The causal effect of retirement on mortality: evidence from targeted incentives to retire early. Health Economics [PubMed] [RePEc] Published 23rd February 2017

It’s been said that those who retire earlier die earlier, and a quick google search suggests there are many statistics supporting this. However, I’m unsure how robust the causality is in such studies. For example, the sick may choose to leave the workforce early. Previous academic literature had been inconclusive regarding the effects, and in which direction they occurred. This paper sought to elucidate this by taking advantage of pension reforms within the Netherlands which meant certain cohorts of Dutch civil servants could qualify for early retirement at a younger age. This change led to a steep increase in retirement and provided an opportunity to examine causal impacts by instrumenting retirement with the early retirement window. Administrative data from the entire population was used to examine the probability of dying resulting from earlier retirement. Contrary to preconceptions, the probability of men dying within five years dropped by 2.6% in those who took early retirement: a large and significant impact. The biggest impact was found within the first year of retirement. An explanation for this is that the reduction of stress and lifestyle change upon retiring may postpone death for the civil servants which were in poor health. The paper is an excellent example of harnessing a natural experiment for research purposes. It provides a valuable contribution to the evidence base whilst also being reassuring for those of us who plan to retire in the next few years (lottery win pending).

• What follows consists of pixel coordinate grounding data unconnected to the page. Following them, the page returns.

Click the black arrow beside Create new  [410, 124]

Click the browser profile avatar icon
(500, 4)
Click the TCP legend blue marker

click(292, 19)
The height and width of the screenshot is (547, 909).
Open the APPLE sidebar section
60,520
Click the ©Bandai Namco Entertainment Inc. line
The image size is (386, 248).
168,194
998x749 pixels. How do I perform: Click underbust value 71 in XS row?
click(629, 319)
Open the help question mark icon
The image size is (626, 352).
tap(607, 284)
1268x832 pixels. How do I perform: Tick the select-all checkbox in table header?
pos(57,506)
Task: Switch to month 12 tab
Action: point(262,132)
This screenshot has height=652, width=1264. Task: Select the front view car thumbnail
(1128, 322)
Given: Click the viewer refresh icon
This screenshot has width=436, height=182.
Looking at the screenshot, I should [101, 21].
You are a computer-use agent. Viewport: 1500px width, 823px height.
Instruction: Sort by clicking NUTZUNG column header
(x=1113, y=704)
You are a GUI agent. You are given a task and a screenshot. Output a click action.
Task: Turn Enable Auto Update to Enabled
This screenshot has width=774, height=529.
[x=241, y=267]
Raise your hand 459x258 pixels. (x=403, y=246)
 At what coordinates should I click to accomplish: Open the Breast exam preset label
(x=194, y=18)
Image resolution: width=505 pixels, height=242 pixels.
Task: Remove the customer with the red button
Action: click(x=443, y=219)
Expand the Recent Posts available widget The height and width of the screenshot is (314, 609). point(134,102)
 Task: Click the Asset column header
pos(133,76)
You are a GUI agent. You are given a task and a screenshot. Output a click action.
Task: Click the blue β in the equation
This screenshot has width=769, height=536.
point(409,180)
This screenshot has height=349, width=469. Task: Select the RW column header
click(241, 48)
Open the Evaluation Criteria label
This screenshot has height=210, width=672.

Mapping to estimate health-state utility from non–preference-based outcome measures: an ISPOR Good Practices for Outcomes Research Task Force report. Value in Health [PubMed] Published 16th February 2017

Finally, I just wanted to signpost this new good practice guide. If you ever attend HESG, ISPOR, or IHEA, you’ll nearly always encounter a paper on mapping (cross-walking). Given the ethical issues surrounding research waste and the increasing pressure to publish, mapping provides an excellent opportunity to maximise the value of your data. Of course, mapping also serves a purpose for the health economics community: it facilitates the estimation of QALYs in studies where no preference based measure exists. There are many iffy mapping functions out there so it’s good to see ISPOR have taken action by producing a report on best practice for mapping. As with most ISPOR guidelines the paper covers all the main areas you’d expect and guides you through the key considerations to undertaking a mapping exercise, this includes: pre-modelling considerations, data requirements, selection of statistical models, selection of covariates, reporting of results, and validation. Additionally there is also a short section for those who are keen to use a mapping function to generate QALYs but are unsure which to pick. As with any set of guidelines, it’s not exactly a thriller, it is however extremely useful for anyone seeking to conduct mapping.